Myroodah is a 163,000ha property on the edge of the Great Sandy Desert, about a four-hour car journey from Broome.

It is owned by the Indigenous Land Corporation and breeds cattle for the live-export trade.

Mr Manfong and Mr Malay are in their second year on the station, working alongside another five permanent Aboriginal stockmen and eight trainees.

"I started riding when I was 15," Mr Manfong said.

"I wanted to establish myself in a career and I wanted that career to be in cattle.

"Going to New Zealand was a good experience. It was a long way from home and the first time I have left Australia.

"Polo takes a lot of practice.

"It is not something that is easy to pick up.

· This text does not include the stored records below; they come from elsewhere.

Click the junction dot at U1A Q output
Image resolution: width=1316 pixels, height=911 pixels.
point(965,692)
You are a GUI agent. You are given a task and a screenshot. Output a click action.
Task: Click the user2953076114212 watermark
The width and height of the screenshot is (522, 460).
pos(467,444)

I think you would need many, many years - maybe five or six - to get it really right.

"We haven't got any polo sticks on Myroodah yet, so sometimes Byran and I play with pretend sticks.

"Polo horses need a good temperament, but I reckon I could teach some of our stock horses to play polo."

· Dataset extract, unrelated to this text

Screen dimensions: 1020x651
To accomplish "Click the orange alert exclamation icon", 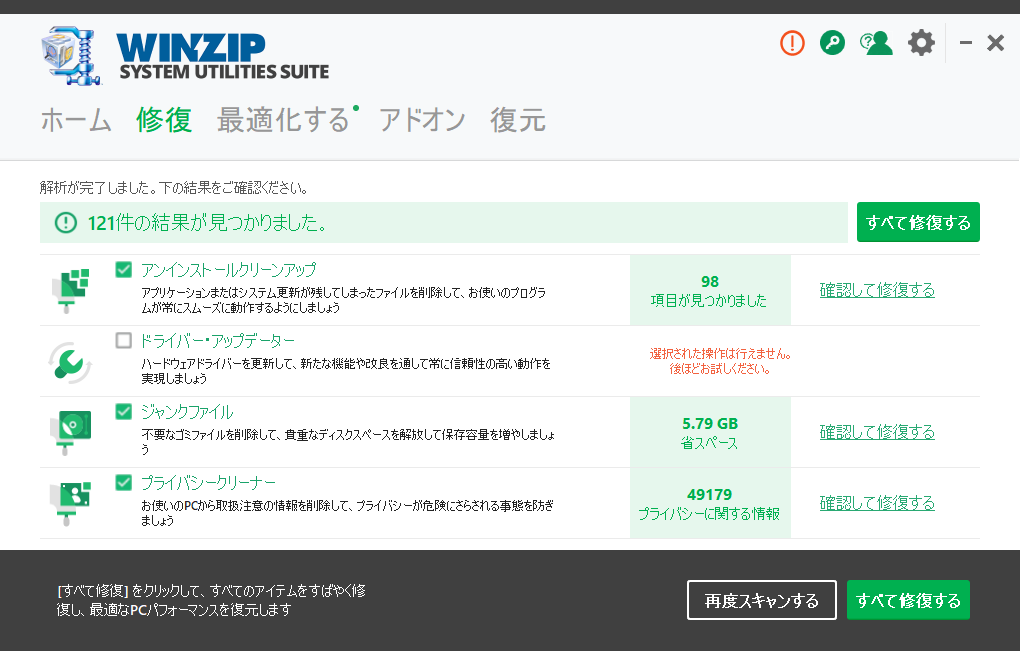I will coord(792,43).
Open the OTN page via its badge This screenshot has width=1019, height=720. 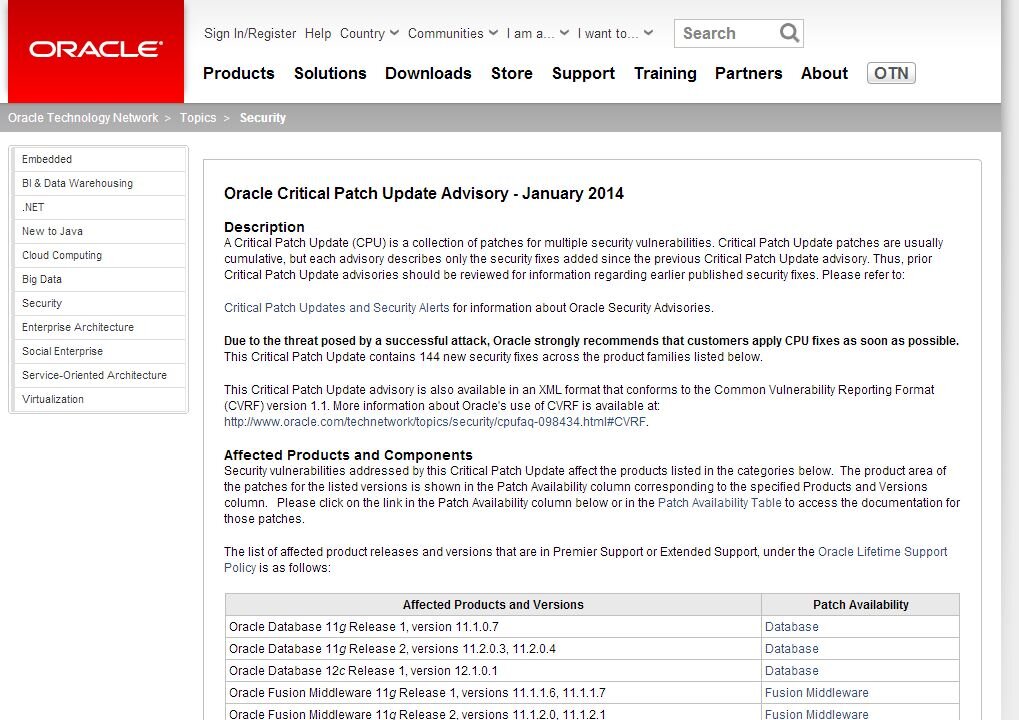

Malay and Manfong at Myroodah Station. Picture: Simon Santi/The West Australian

Mr Malay, whose family lives near Derby, said the furthest he had travelled before the New Zealand trip was Esperance.

"It was great to be in a different country and to learn something completely different," he said.

"I think I did all right.

"It's not as easy as it looks.

"You need good balance to be able to hit the ball from the back of a horse."

Mr Manfong and Mr Malay are the first two recipients of Cable Beach polo scholarships, which event director Marilynne Paspaley says will become an annual program.

Ms Paspaley said the pair had impressed people at Opiango Hills centre in Porangahau on the North Island.

And she is convinced the training will open up job opportunities for them during the annual station downtime.

"They are just really impressive young men and really good horsemen," she said.

"They are perfectionists who have embraced everything and are just hungry for knowledge.

"But the benefit for them is on many levels and the scholarships provide valuable opportunities and experiences they would not otherwise have.

"It gives them employment, training, skill development and experience working alongside people in another industry.

"I couldn't be happier and I think these scholarships will become very prized."

Ms Paspaley hoped to harness corporate support to double the scholarships to four next year.

"I dream that one day, one of the recipients of our scholarships will become a professional polo player," she said.

And Mr Manfong wouldn't mind if that person was him.

"I would love to travel the world playing polo. Who wouldn't," he said.

"I could meet the Queen. I would love to meet the Queen."